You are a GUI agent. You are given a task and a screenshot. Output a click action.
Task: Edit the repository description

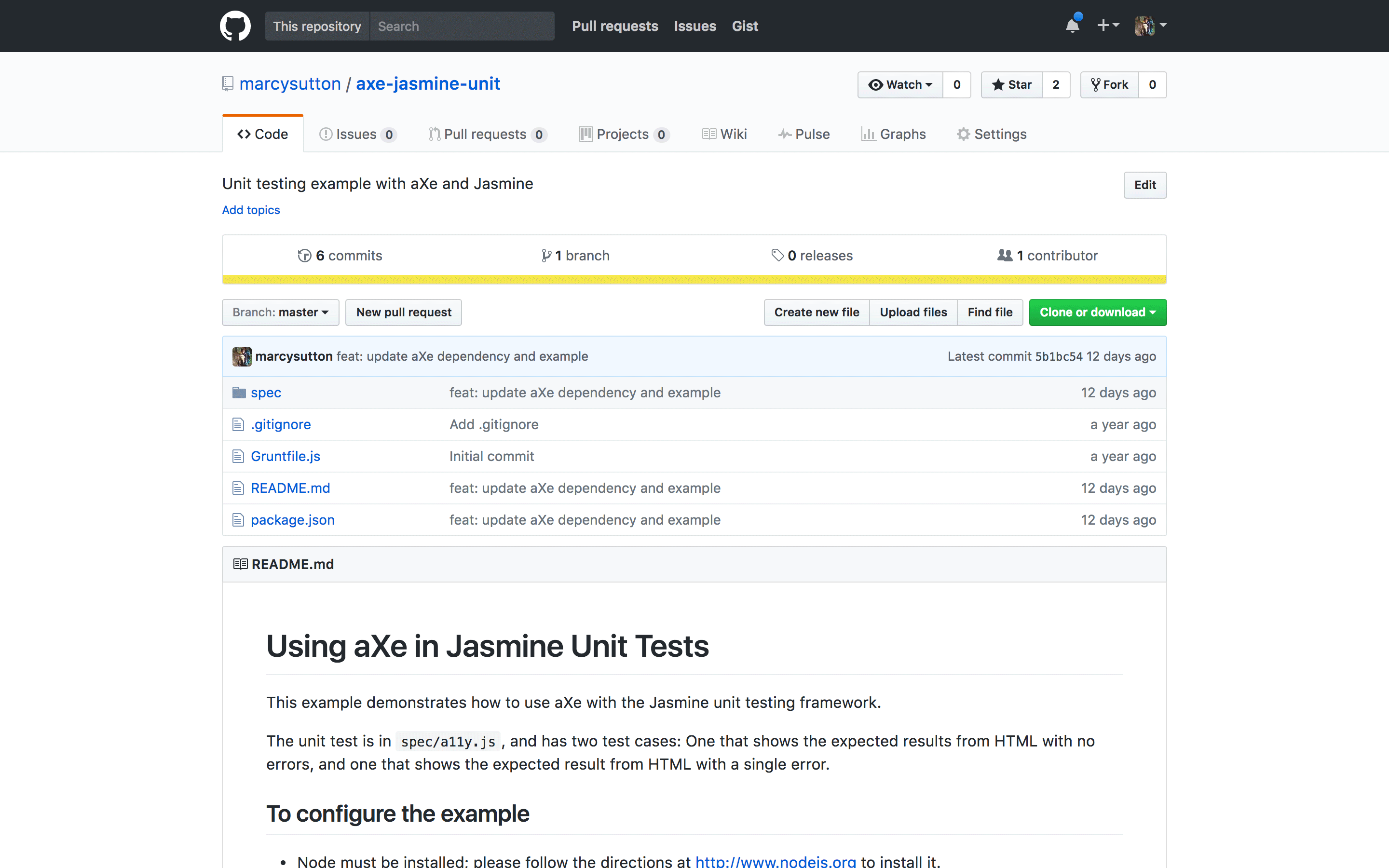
§ §
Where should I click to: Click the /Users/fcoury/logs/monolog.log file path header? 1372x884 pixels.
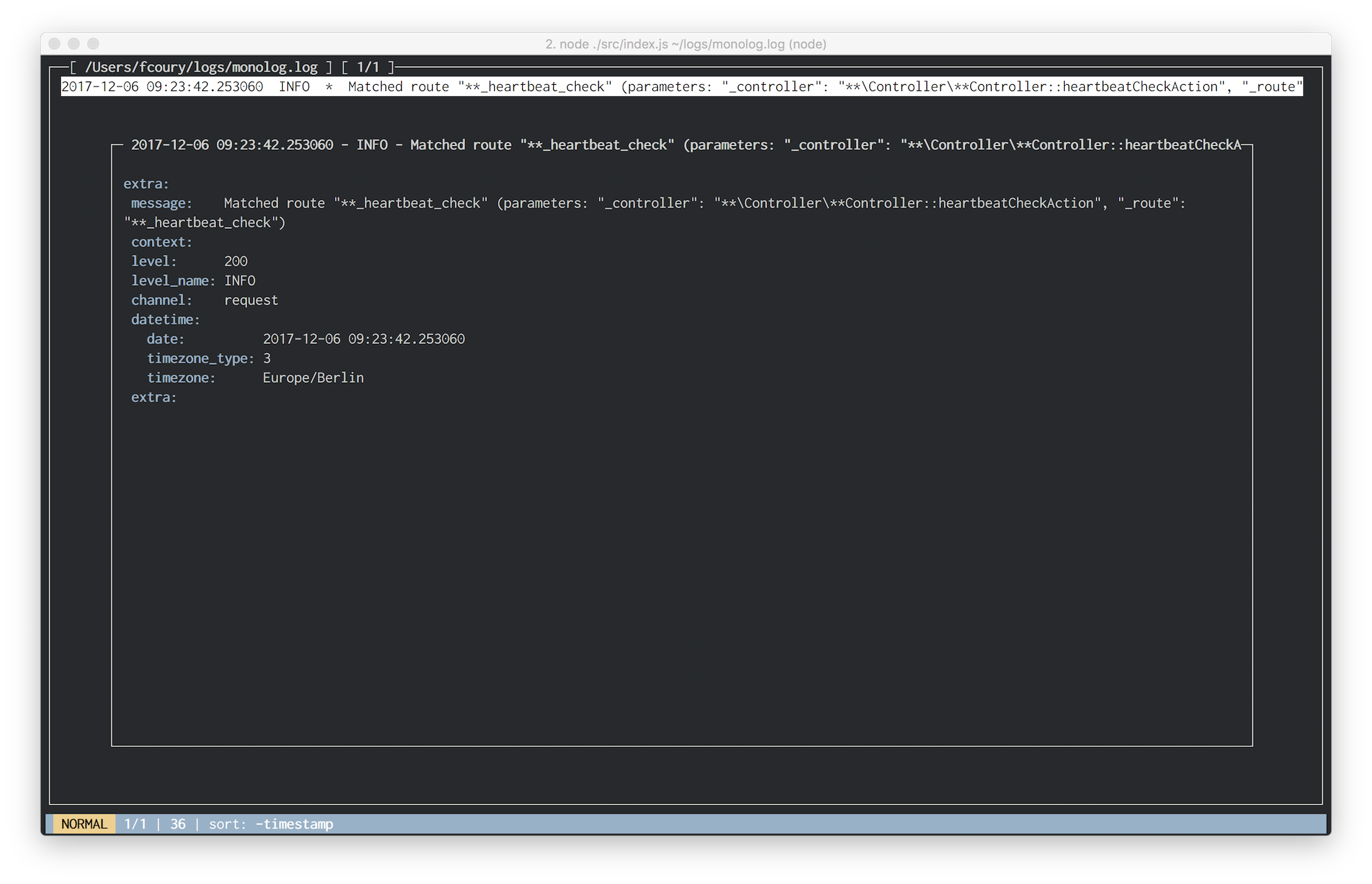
§ §
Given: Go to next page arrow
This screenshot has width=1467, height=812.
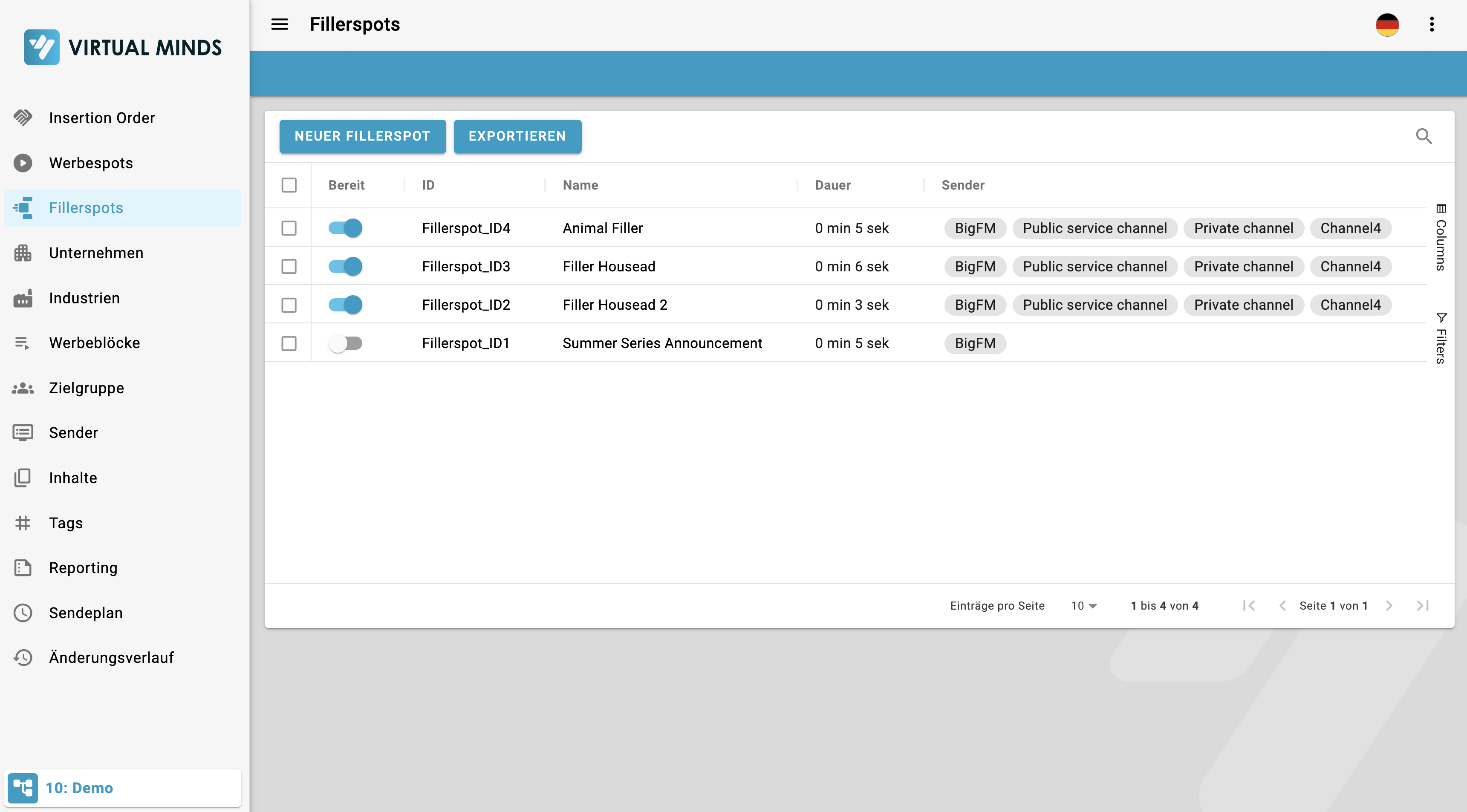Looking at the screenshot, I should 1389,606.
§ §
» **AIM OF THE EXERCISE**:
With the line holding "You are a GUI" as the first and the line holding "Task: Edit the repository description" as the last, set down that range of the entries above exactly, and nothing else.

» **OUTPUT OF THE TASK**:
You are a GUI agent. You are given a task and a screenshot. Output a click action.
Task: Edit the repository description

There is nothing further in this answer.